The Shadow Executive for the new combined Buckinghamshire Council set to launch in April this year has announced its draft harmonised council tax changes at a recent meeting - and inevitably there are winners and losers.
Under the harmonisation, Aylesbury Vale’s council tax will actually be cheaper at this stage (without accounting for other changes to precepts), but the same cannot be said for High Wycombe, where bills will go up to put the authority in line with other districts.
On 7 January the Corporate Finance Service Director, Richard Ambrose, said at the Shadow Executive meeting:
“The impact of harmonising at the weighted average level which is how it’s been calculated, for a band D payer, for Aylesbury Vale there will be a reduction of £3.90, for Chiltern there will be a reduction of £24.58, for South Bucks there will be a reduction of £1.28 and for Wycombe residents there will be an increase of £20.66”
It is standard practice to communicate council tax at the Band D level.
These changes are not all you need to add or subtract to last year’s bill however, as they only relate to changes associated to the switch to the new unitary council. Other increases have also been proposed, for example relating to Adult and Children’s Social Care.
The draft budget will go through a period of review and challenge by members of all the five councils via the Overview and Scrutiny Committee with the final budget to be announced at the end of February.
Councillor Martin Tett, Leader of the Shadow Executive said:
“Increasing council tax is not a decision that we take lightly but is something that all councils have to consider every year to keep up with the increasing demand for services and balance the books.
"The draft budget proposes to make council tax the same across the county which means a reduction for Aylesbury Vale, Chiltern and South Bucks, and an increase of £20 per year or 40p per week (for the average band D property) for Wycombe.
"It’s really important that as we come together as one council we have a fair and equal approach to council tax levels so that everyone contributes the same amount towards council services no matter where they live in the county.
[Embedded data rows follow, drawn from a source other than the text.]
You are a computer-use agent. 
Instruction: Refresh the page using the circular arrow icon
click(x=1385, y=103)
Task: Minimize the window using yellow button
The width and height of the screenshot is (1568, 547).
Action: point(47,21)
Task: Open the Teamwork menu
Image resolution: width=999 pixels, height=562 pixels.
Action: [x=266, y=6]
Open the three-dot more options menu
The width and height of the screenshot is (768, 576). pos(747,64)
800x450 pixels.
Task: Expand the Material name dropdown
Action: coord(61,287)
“As the cost of living continues to rise and to make sure the new council can maintain essential services, the budget also proposes a 1.99% council tax increase. In addition, in line with the Governments recommendation to fund and support the increase in demand for social care services there is a further 2% increase specifically for Adult Social Care.
“It’s crucial that the new council sets off in as strong a financial position as possible in April. Our focus for 2020/21 is to come together as one. Like every council we have to balance delivering essential services in the best way possible for our residents whilst we’re facing the challenge of growing demand in areas like social care.
"I am confident that creating a unitary council will make savings that can be put back into protecting and improving services for residents, but this will take time, and we have to fund our current challenges and continue to deliver services for our residents in the best way possible.”